_Description of the task_
Starting at the line containing "You are a computer-use agent. The image" and ending at the line containing "Instruction: Copy the Zyllio API key field", print every line of the material below exactly, both ends included, and stop there.

_Data for analysis_
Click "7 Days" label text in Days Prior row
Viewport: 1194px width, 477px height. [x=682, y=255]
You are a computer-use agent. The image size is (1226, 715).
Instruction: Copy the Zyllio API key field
==
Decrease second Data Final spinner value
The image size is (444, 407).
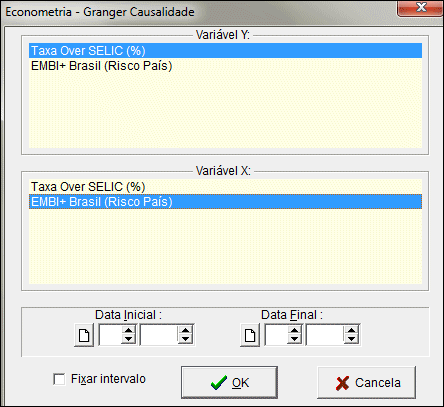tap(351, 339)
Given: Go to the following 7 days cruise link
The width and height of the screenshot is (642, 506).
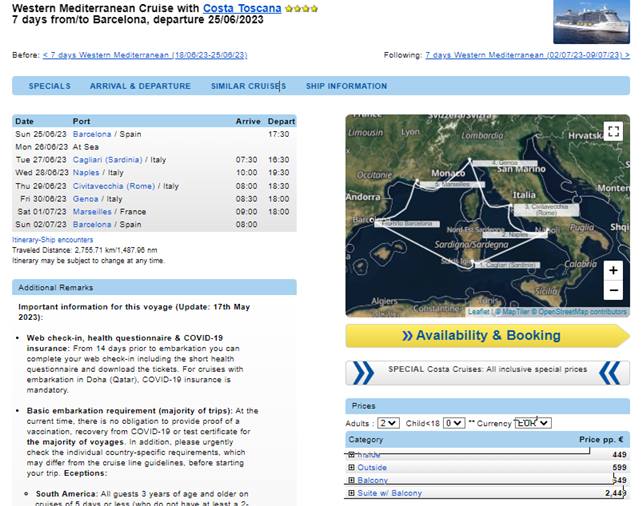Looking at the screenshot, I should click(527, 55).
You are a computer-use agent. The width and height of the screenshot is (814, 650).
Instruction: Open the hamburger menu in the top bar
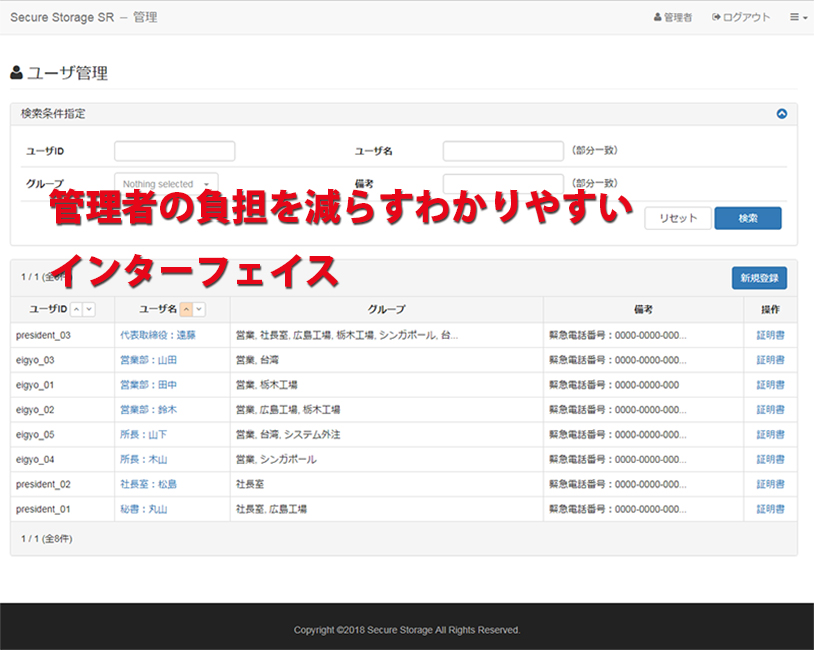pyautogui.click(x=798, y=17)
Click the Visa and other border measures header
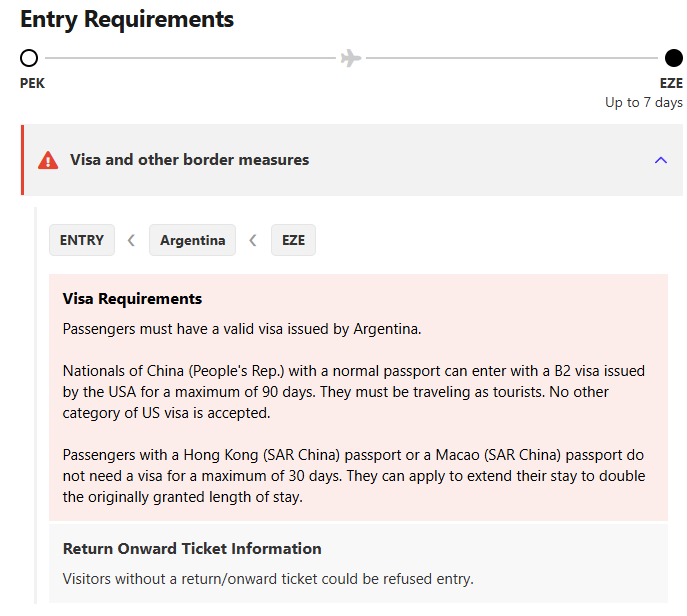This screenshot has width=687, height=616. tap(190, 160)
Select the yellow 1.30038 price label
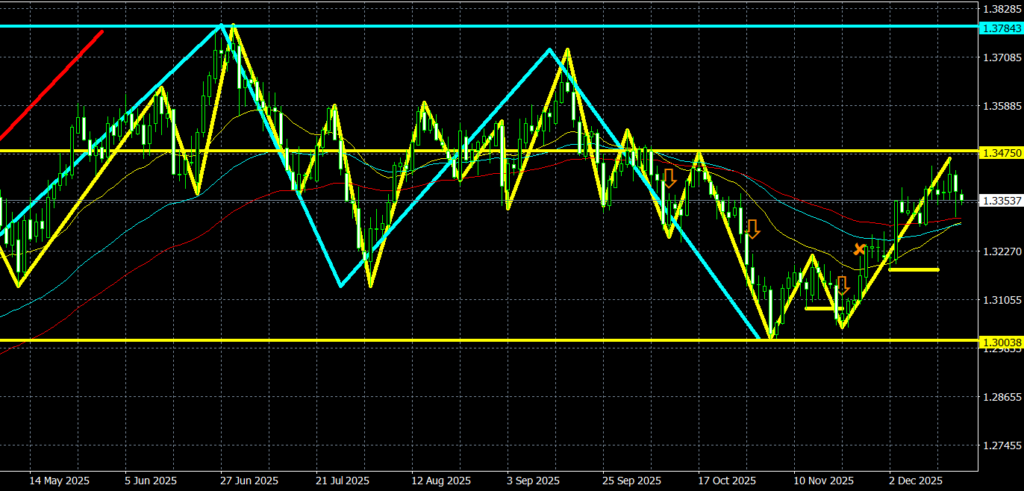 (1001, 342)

_Task result_
You are a computer-use agent. The image size is (1226, 715).
Instruction: Copy the Zyllio API key field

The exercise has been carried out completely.